Grant for assessment looms as boost for O’Hair House future

Friday, January 10, 2020
O’Hair House at the northwest corner of Seminary and Spring streets in Greencastle was subject of rehabilitation assessment funded by Indiana Landmarks.
Banner Graphic/Eric Bernsee

An Indiana Landmarks grant to conduct an assessment of the historic O’Hair House has been put to good use, a Heritage Preservation Society of Putnam County official said.

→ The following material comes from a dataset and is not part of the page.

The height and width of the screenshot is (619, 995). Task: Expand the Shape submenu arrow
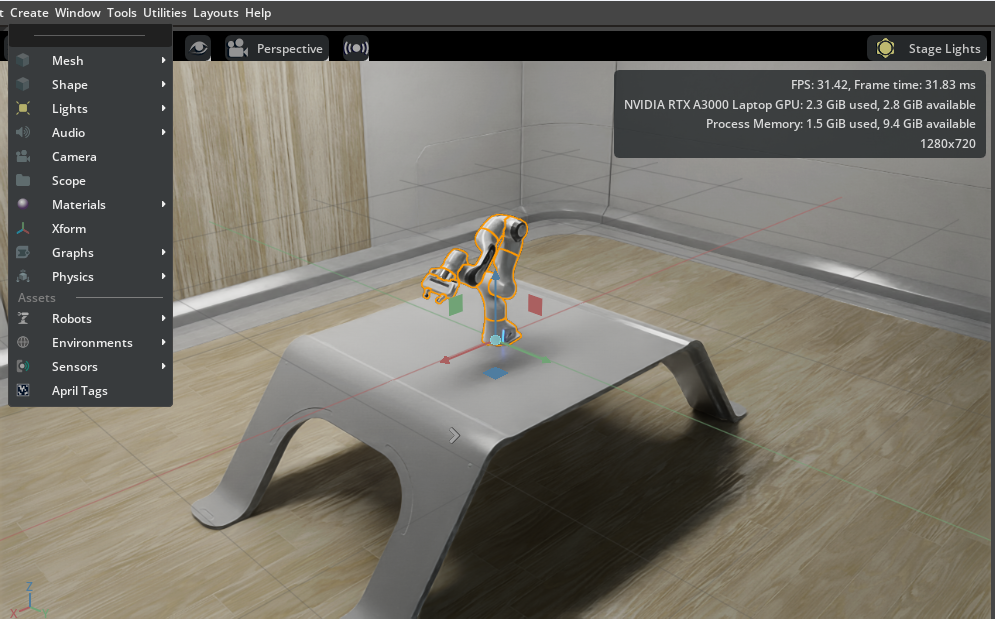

Indiana Landmarks recently announced that it had distributed $176,250 to nonprofit organizations in fiscal year 2019 to help preserve meaningful places across the state. Drawing from a variety of funds, the grants support projects ranging from structural analysis for endangered places to a documentary about the West Baden Colored Church and an effort to place a rural farmhouse on the National Register of Historic Places.

Among those was a $2,500 Efroymson Family Endangered Places grant to the Heritage Preservation Society for a rehabilitation assessment for O’Hair House owned by DePauw University.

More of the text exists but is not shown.